La clasificación al Mundial —donde participarán 48 selecciones y los partidos se disputarán en Estados Unidos, México y Canadá del 11 de junio al 19 de julio de 2026— garantiza a Colombia ingresos importantes por premios FIFA, con una suma mínima estimada en cerca de 10,5 millones de dólares por disputar la fase de grupos, cifra que puede crecer si el equipo avanza a rondas eliminatorias.
El impacto económico no se limita a los premios deportivos. La presencia de la Selección estimula la industria turística, con cientos de colombianos planeando viajes a Norteamérica para acompañar al equipo, lo que favorece a aerolíneas, agencias de viajes, hoteles y operadores turísticos. Además, el interés por los destinos sede ha generado un incremento significativo en búsquedas y reservas de vuelos y paquetes turísticos desde varias ciudades colombianas.

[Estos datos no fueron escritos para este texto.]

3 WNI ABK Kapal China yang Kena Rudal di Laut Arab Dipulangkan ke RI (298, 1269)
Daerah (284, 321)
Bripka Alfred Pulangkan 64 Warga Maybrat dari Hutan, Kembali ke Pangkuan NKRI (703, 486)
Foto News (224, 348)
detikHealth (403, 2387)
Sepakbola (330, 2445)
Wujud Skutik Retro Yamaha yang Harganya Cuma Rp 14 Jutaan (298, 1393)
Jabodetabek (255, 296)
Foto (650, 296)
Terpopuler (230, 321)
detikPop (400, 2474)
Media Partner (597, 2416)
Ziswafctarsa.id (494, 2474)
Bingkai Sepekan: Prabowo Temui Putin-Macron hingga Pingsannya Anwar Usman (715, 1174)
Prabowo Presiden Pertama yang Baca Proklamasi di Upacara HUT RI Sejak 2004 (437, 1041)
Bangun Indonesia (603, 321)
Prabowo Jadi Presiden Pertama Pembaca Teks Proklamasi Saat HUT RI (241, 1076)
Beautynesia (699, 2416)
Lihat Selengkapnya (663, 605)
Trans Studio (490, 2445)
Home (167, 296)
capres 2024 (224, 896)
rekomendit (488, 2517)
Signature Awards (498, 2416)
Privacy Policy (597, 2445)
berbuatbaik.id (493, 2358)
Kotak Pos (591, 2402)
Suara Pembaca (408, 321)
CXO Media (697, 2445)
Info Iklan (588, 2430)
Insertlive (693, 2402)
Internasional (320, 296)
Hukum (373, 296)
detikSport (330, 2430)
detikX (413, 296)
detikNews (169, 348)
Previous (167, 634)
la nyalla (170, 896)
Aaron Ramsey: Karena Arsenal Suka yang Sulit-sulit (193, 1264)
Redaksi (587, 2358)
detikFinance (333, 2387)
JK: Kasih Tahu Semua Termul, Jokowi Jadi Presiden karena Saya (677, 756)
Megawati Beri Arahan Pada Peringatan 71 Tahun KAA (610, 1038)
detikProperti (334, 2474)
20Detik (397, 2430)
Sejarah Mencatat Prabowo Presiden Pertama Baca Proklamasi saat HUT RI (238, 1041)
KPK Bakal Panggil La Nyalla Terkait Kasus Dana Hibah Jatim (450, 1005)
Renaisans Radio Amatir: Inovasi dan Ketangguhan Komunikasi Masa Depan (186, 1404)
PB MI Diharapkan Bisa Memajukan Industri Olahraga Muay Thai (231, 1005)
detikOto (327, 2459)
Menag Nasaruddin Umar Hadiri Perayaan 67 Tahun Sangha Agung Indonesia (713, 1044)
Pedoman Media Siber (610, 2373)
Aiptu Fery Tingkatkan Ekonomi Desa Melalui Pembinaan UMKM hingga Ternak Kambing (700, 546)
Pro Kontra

Sectores como el comercio minorista y servicios complementarios —restaurantes, bares, venta de camisetas oficiales y otros productos licenciados de la Selección— también experimentan un aumento de consumo ligado al ciclo mundialista, impulsando ingresos para pequeños negocios y emprendedores.
Más allá de lo económico, la participación de Colombia en el Mundial actúa como un factor de cohesión social y cultural, pues la Selección se convierte en un “lenguaje común” que une a diversos segmentos de la sociedad alrededor de una pasión compartida. Este fenómeno favorece el consumo de contenidos mediáticos, narrativas identitarias y campañas publicitarias que exploran la identidad nacional.
La proyección de jugadores colombianos en el torneo también tiene un impacto en el valor de mercado individual y colectivo, lo que puede generar beneficios adicionales para clubes formadores, tanto en ingresos por transferencias como en prestigio internacional del fútbol local.
Expertos señalan que el Mundial puede dejar un legado a largo plazo, inspirando a las nuevas generaciones, fortaleciendo academias deportivas y atrayendo inversión para el desarrollo del fútbol nacional en todas sus categorías.
Más allá de la competencia en el terreno de juego, la participación de Colombia en el Mundial de Fútbol 2026 representa una oportunidad para dinamizar sectores económicos, reforzar la identidad nacional y proyectar al país en una vitrina global. Los efectos —económicos, sociales y culturales— serán objeto de evaluación tanto en el corto como en el largo plazo, mientras la nación se prepara para acompañar a la Tricolor en uno de los eventos deportivos más importantes del mundo.